The lowdown on food, by MARIE CLAIRE DIGBY
Learn how to run a restaurant
How often have you been told that your cooking is so good, and your hospitality skills so honed, that you should open a restaurant? Lots of people take the bait and jump headfirst into commercial catering without having learned the ground rules, and most of them fail.
In August, Blathnaid Bergin (right) is opening the School of Restaurant and Kitchen Management in Abbeyleix, Co Laois. The school’s inaugural course will be a 12-week module, costing €8,000, aimed at people planning to open a food service business, or already running a catering outlet that is underperforming.
Bergin has an MSc in Hospitality Management as well as a diploma in hotel management, together with 25 years’ experience in the hospitality industry.

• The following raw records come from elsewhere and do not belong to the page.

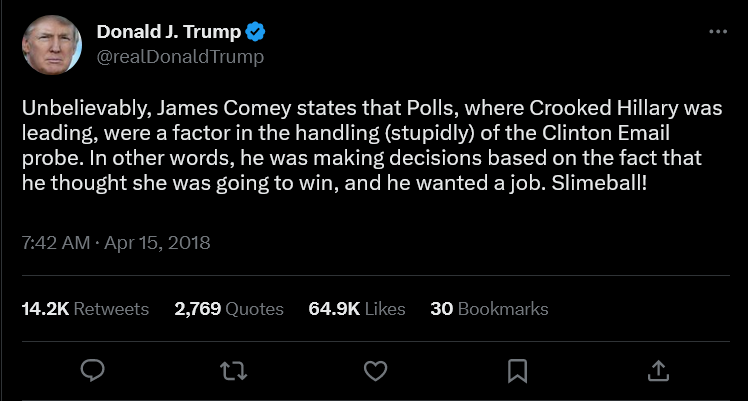This screenshot has width=748, height=401.
Task: Click the share upload icon
Action: [658, 371]
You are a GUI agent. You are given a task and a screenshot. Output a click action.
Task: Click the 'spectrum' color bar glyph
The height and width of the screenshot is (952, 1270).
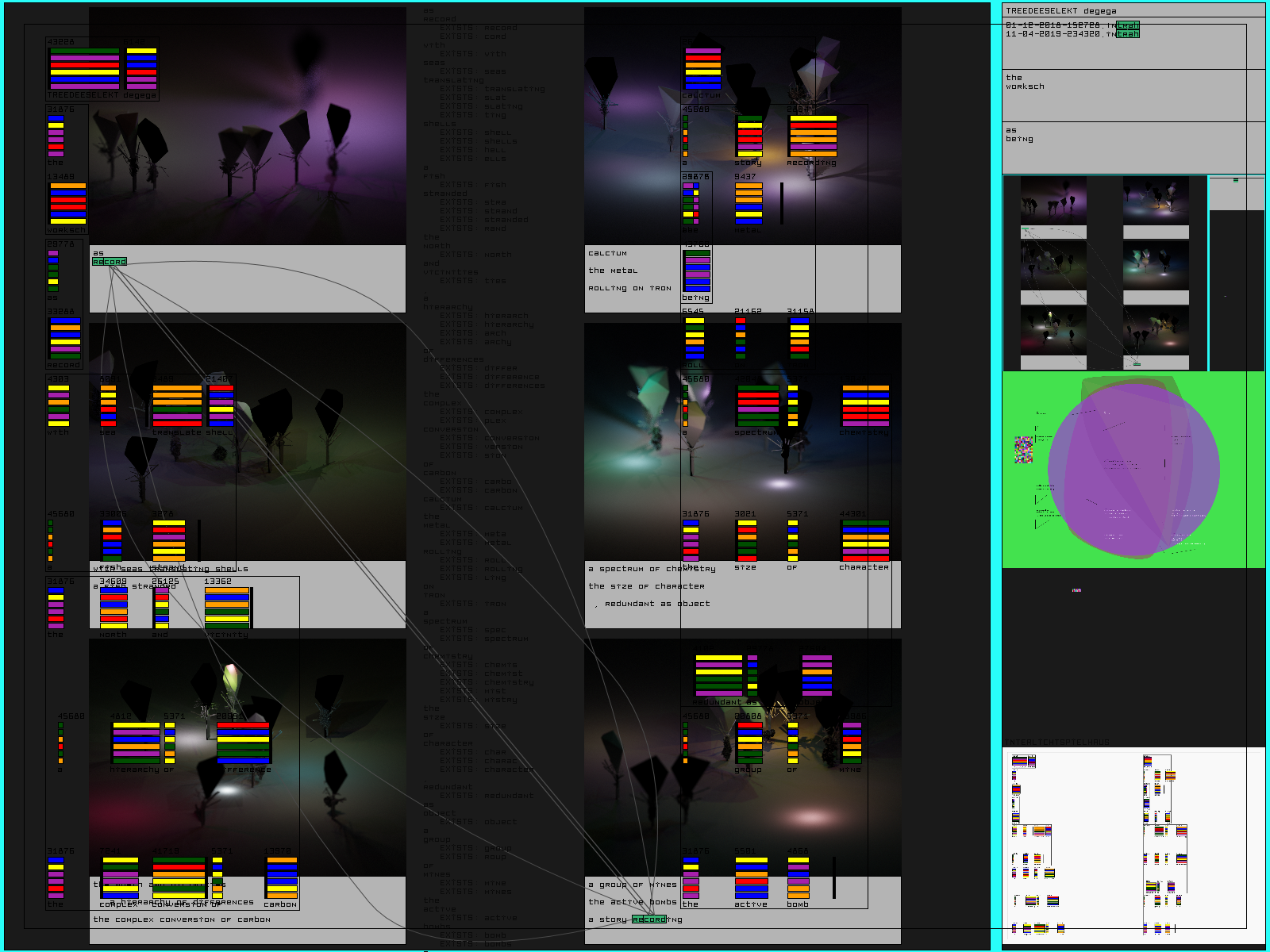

She has taught at the Ballymaloe Cookery School, and her management students will undertake a five-day course there as part of their training. The course starts on August 23rd, and you can see full details at restaurantmanagement.ie.
Spicy meat-a-balls!
Mallon’s of Monaghan, a family firm that makes extremely good pork, bramley apple and cinnamon sausages, has added pork burgers and meatballs to its product range. The black pepper and sautéed leek burgers are a diverting alternative to beef, but it’s the meatballs that are the more innovative product. The parsley-dusted plain pork variety, pan fried, make a good, simple tomato pasta supper, while the sweet chilli spicy ones are great threaded on to a skewer and barbecued, before being served in an Iceberg lettuce-stuffed pitta pocket and drizzled with Greek yoghurt. They are available from branches of SuperValu, with further supermarket chain launches on the way, and cost €2.50 for a tray of 12 meatballs or four burgers.
Summer thirst quenchers
Lime fizz – a mixture of sparkling water, fresh mint leaves, squeezed fresh limes and ice – is a terrific non-alcoholic summer drink.

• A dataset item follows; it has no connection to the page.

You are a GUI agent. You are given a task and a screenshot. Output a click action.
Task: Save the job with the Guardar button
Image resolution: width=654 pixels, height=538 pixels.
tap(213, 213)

Belvoir fruit cordials (below), which come in a range of interesting flavours including raspberry and rose, ginger, lime, organic elderflower and organic blueberry, are a good option too, and each 50cl bottle (€6.75) makes up to 10 pints when diluted with still or sparkling water. They are widely available in specialist food shops and delis.
For those with a sweeter palate, Aldi’s Specially Selected Cream Soda (right) is made in Ireland, with real Madagascar vanilla extract, rather than synthetic flavouring, which gives it a lovely pale golden hue. It’s also cheap – the two litre bottle costs just 89 cent.
If you thought SodaStreams had had their moment you may be surprised to see them on sale again in Harvey Nichols. They’ve had a make-over, of course, and the colourful limited edition designed by Karim Rashid costs €79.95 (left).
If you like your water plain and simple, you can feel extra virtuous by choosing Wellness Water, which comes in certified biodegradable, compostable bottles, with recyclable tops. The mineral water comes from an organic farm in Co Clare and is on sale in Londis, Costcutter, Gala and Supervalu (89c).